Key words: child marriage, child bride, girlfriend theology
“Although many people are against this marriage, I will not succumb to the pressure and let Ayu go. Our marriage is permissible in Islam, even though it is against the law,” said the 41-year-old Malay-Muslim Malaysian man of his 11-year-old Thai bride who is his third wife.[1] The public outcry that followed a year ago, continues to raise cultural sensitivities around the issue of abolishing child marriage in Malaysia. What lies at the heart of these cultural sensitivities?
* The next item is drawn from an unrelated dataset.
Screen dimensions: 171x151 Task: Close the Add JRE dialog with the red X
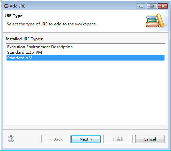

The main point of contention is touted to be the permissibility of child marriages from an Islamic standpoint. Proponents often cite the youth of Aishah, one of the Prophet Muhammad’s wives who was a mere six-year-old (this itself is highly debatable among Islamic scholars) with the marriage consummated three years later. The National Fatwa Council of Malaysia which issues religious edicts (fatwa) advised that the Prophet’s marriage to Aishah was driven by the contingencies of a “war-stricken state” to protect those orphaned and widowed by war, and that Muslims are “neither encouraged nor compelled to follow such practice” in contemporary times especially if they brought harm.[2] With the consent of parents or legal guardians and the Syariah court, Muslim youth in Malaysia are permitted to marry below 18 and 16 years for men and women, respectively (for non-Muslims, the legal marrying age is 18 for both sexes).
Other religious-based cultural sensitivities that further justify child marriages include: the transgression of close proximity (khalwat) between unmarried persons that may give rise to suspicion of “immoral acts”, as outlined in Section 27 of the Syariah Criminal Offences (Federal Territories) Act 1997 which on conviction, in addition to the shame and stigma attached, persons are “liable to a fine not exceeding three thousand ringgit (equivalent to USD718) or to imprisonment for a term not exceeding two years or to both”. Worse, to commit zina or unlawful sexual intercourse, i.e. out of wedlock, carries graver penalties. To marry one’s daughter off to her rapist, an extension of zina, is to safeguard the “dignity” of her parents and the unborn’s right to inheritance from its father’s estate (if not born out of wedlock).[3]
Girls Not Brides, a global network committed to ending child marriage, notes the incongruence of adhering to religious-motivated justifications for child marriage when the government of Malaysia has acceded to the Convention on the Rights of the Child and CEDAW (Convention on the Elimination of All Forms of Discrimination Against Women) in 1995 which sets the minimum age of marriage of 18. The rights framework insists on the harmfulness of child marriage on girls in particular on physical, psychological, educational, economic, emotional and spiritual grounds. Girls’ bodies thus become sites of moral and political contestations.
Where is her dignity if she is bereft of informed consent in the name of family honour and religion? At the heart of cultural sensitivities lies gender binaries that are not adequately troubled: the imperative to marry and procreate which leads many to prematurely marry off their daughters (disproportionately more than sons) as economic burdens; the naturalness of women’s lot in life as wives and mothers; and the valorisation of virginity as the sum worth of girls and women. Recuperating not only the rights but also dignity of the girl-child, created imago Dei, is to start theology from their lived realities. Doing “girlfriend theology”[4] is to recuperate their voices silenced by systemic discrimination against the girl-child by familial, religious, legal and political institutions. It is to empower the girl-child against gender-based violence sustained by the weight of tradition and propriety.
[1] Abdul Rahim, N. F. and Ibrahim, R. (2018, July 2). “I will not let Ayu go: Husband of Thai child bride. New Straits Times. Retrieved from https://www.nst.com.my/news/nation/2018/07/386531/i-will-not-let-ayu-go-husband-thai-child-bride
[2] Sisters in Islam and ARROW (2018). National report: Malaysia – Child marriage: Its relationship with religion, culture and patriarchy. Retrieved from https://arrow.org.my/wp-content/uploads/2018/03/National-Report-Child-Marriage-Single-Page.pdf, p. 42.
[3] Ibid., pp. 19-21.
[4] Baker, D. G. (2005). Doing girlfriend theology: God-talk with young women. Cleveland, Ohio: The Pilgrim Press.